Женька сильно закашлялся, потом заорал:
– Урааа!!! Значит, ты правда царица! Ура-а-а! Я твой первый слуга, клянусь, за просто так! Только не говори никому об этом…
Маша стояла пораженная. Братья смотрели на нее, не отрываясь. Кобылкин прерывисто и тихо заговорил:
– Только никому не говори об этом. Если ты захочешь служить России, они тебе помогут, проверено! Только имей в виду, все очень серьезно. Я тебе расскажу!
– Кобылкин, а как же твое предложение, свадьба, семья? – неожиданно спросила Маша.
– Ты ж не хотела, а я теперь и не смею. Я буду рядом всегда, буду тебя оберегать. Теперь тебя точно придется оберегать!
– Так! Сначала в загс надо, венчаться, а потом оберегать! Дети в семье должны расти! – выдохнула Маша.
– Что-что? – спросил, как громом пораженный, Кобылкин. – Что ты сказала?
– Ну, я вчера в аптеку зашла, голова болела, а аптекарша мне говорит: возьмите-ка, девочка, тест! В общем, скоро ты папой станешь. Ты, что ли, не рад? – всматриваясь в глаза Кобылкину, с тревогой спросила Маша…

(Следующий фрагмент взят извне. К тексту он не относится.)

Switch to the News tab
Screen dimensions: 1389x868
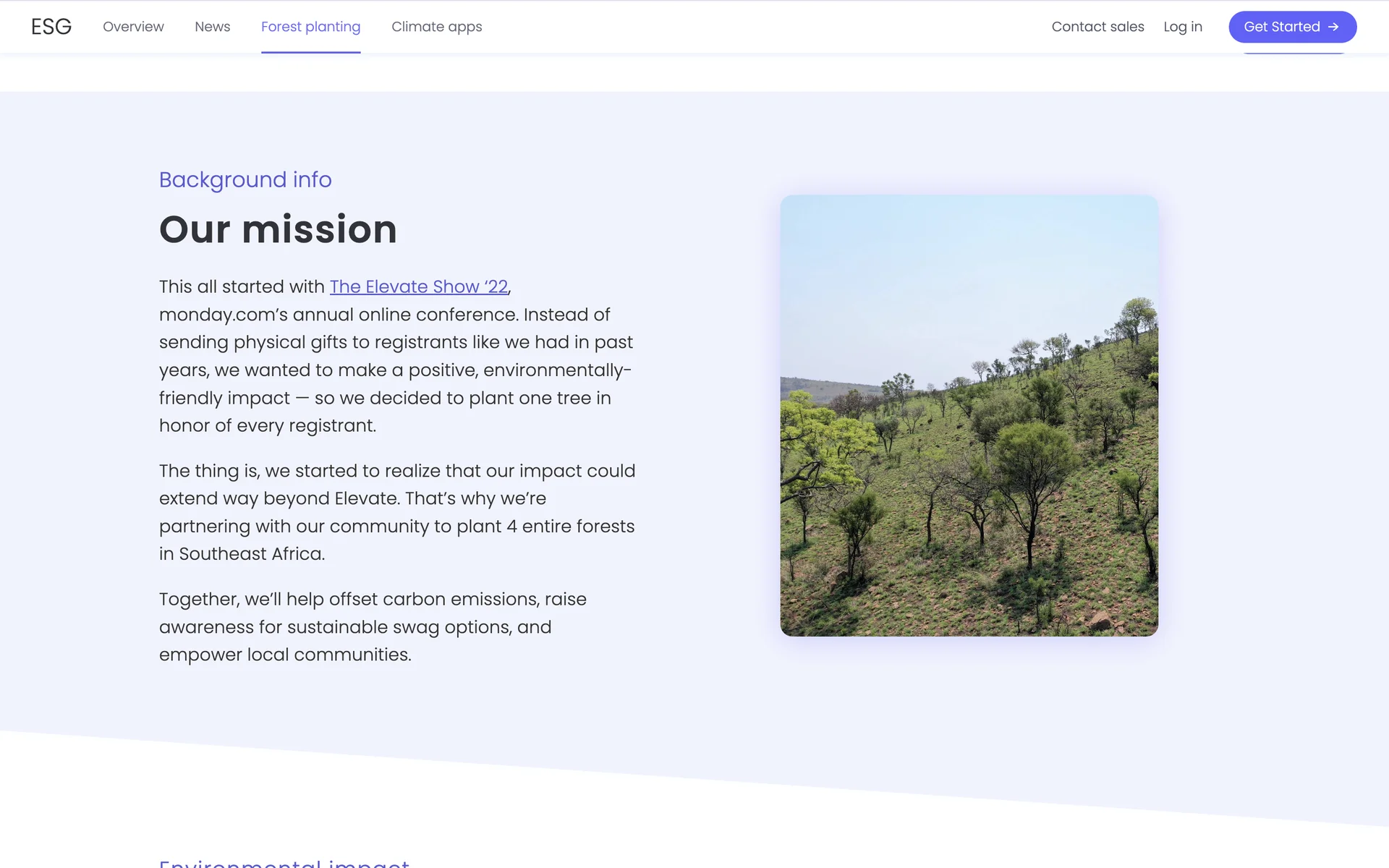click(x=212, y=27)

В головах у всех троих был полный кавардак. Хотелось одновременно смеяться от счастья, испугаться, кричать от удивительных совпадений, проклинать и благодарить всех за такую кашу; за смешение в этой минуте личного и долгожданного, общего и тревожного, тяжести неосознанного еще груза и совершенно непонятных перспектив…
– Я в церковь, свечку поставлю, Богу спасибо скажу и – домой. Давай одеваться, сынок, к мамке поедем, а вы тут это, переваривайте… – вдруг очень серьезным голосом громко сказал Женька. – Я думал, что самое страшное и интересное мое приключение закончилось, а нет. Все теперь только и начинается, и страшное, и интересное… Саш, ты ей расскажи все, только не забудь сказать, что главное – не корона на голове, главное – всем миром ковчег построить, пока не поздно…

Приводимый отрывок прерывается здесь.